Within 48 hours, she raised Rs 8 lakhs directly into the couple’s bank account.
Along with destitution, the couple’s combat against the disease equally relieved Bandipora areas of the virus — now fearing to trigger a third wave in the valley. With some urban pockets already facing the fresh clampdown, the couple tries to make the shots pressing for the rural folks.
“This problem affects all of us,” Naziya says. “So, we have to involve the community to get rid-off ourselves from this menace.”
Of late when a village woman along with her husband was tested positive and faced a near-starvation situation, the couple entered her tin-shed dwelling in masks and gloves to deliver medicine or ration.

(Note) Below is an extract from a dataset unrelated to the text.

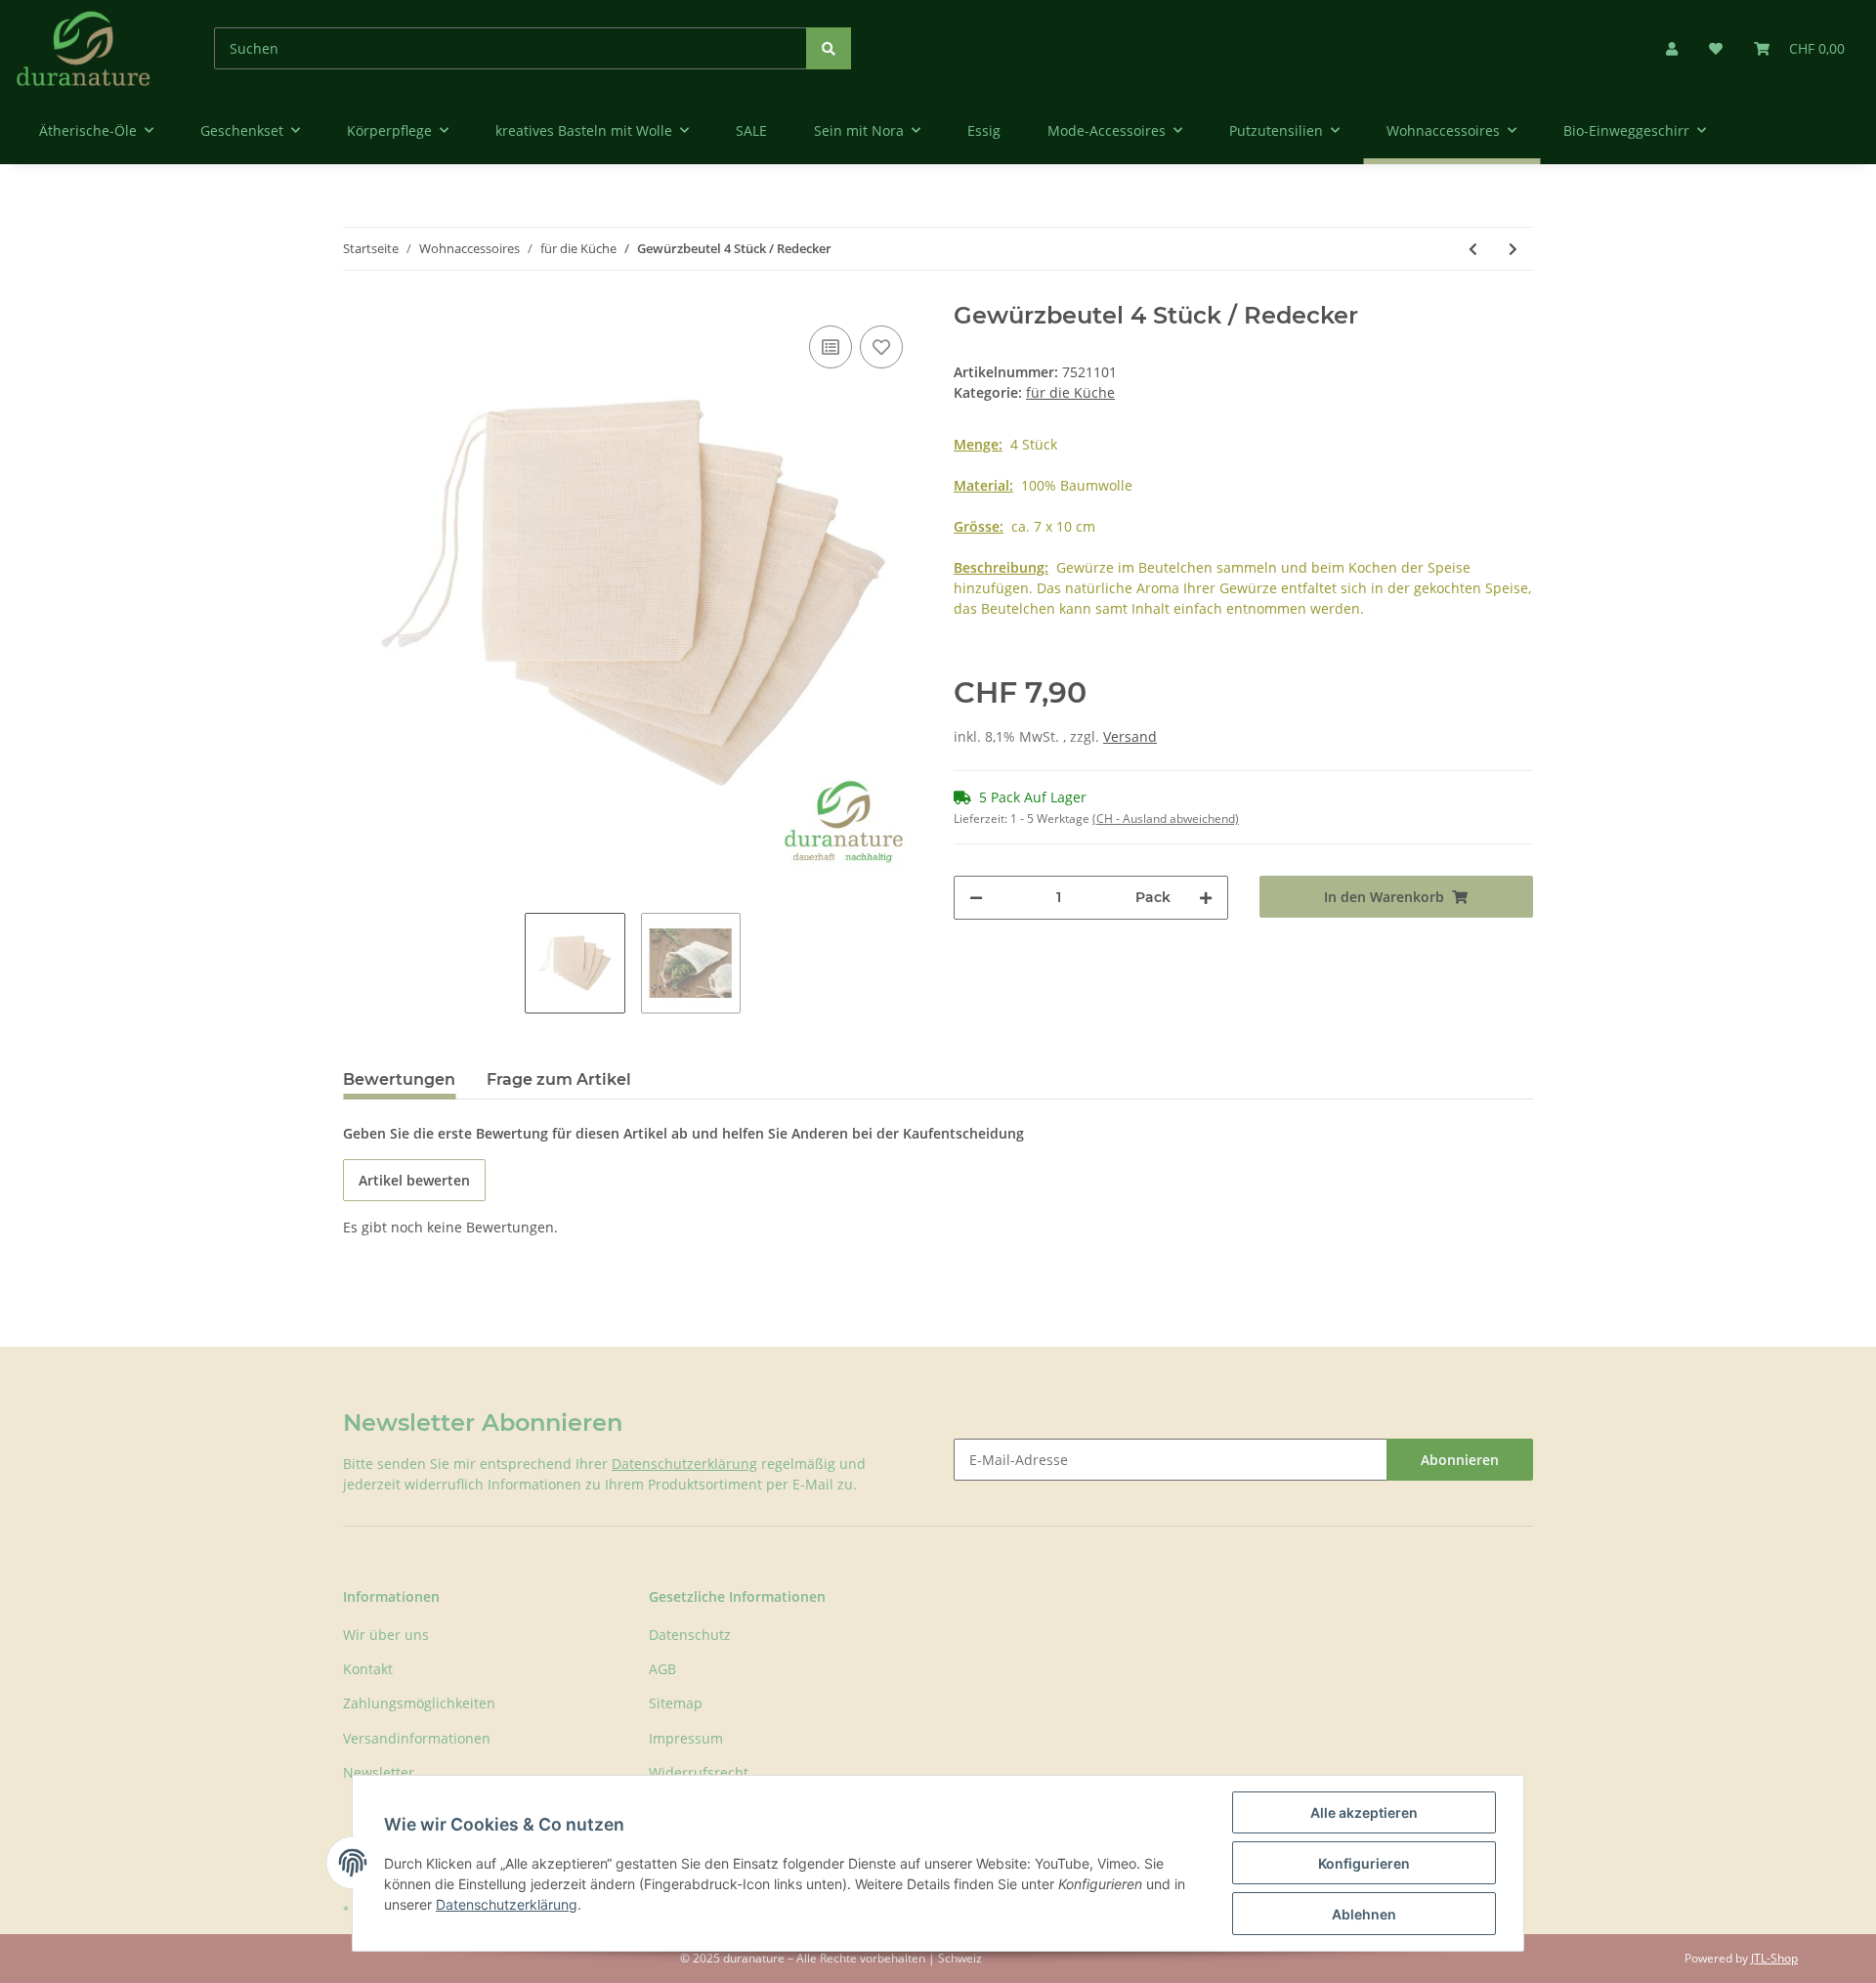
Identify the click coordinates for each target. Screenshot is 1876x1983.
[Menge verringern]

Later Naziya would once again use social media as a tool to raise funds. She mentioned the account details of the beneficiary and raised Rs 6 lakhs in three days for this case.
Narrating these heartwarming stories the couple reaches the doorsteps of another Kashmiri woman. The moment she learns the purpose of their visit, the woman starts dragging her feet. “I don’t think it’s needed,” she tells the couple. “This Covid is a big scam and you people are becoming part of it.”
Such denials, as can be heard from various videos shot by the vaccinators, are quite common. But in the face of these refusals, the couple remains calm and composed.
“Even if we get to face tempers and denials, it gives us peace to approach people for this welfare service,” Naziya says. “Covid has to go and for that, we all need to play our part.”
At dusk, when they finally call it a day, the couple walks back home in a cheerful and somewhat contented mood.
Without each other support, they say, the welfare work wasn’t possible. While Naziya’s “selfless work” inspires Jawhar, his support gives her “courage”. The two happy souls talk their hearts out while walking out of meadows and woods they venture to keep the virus at bay.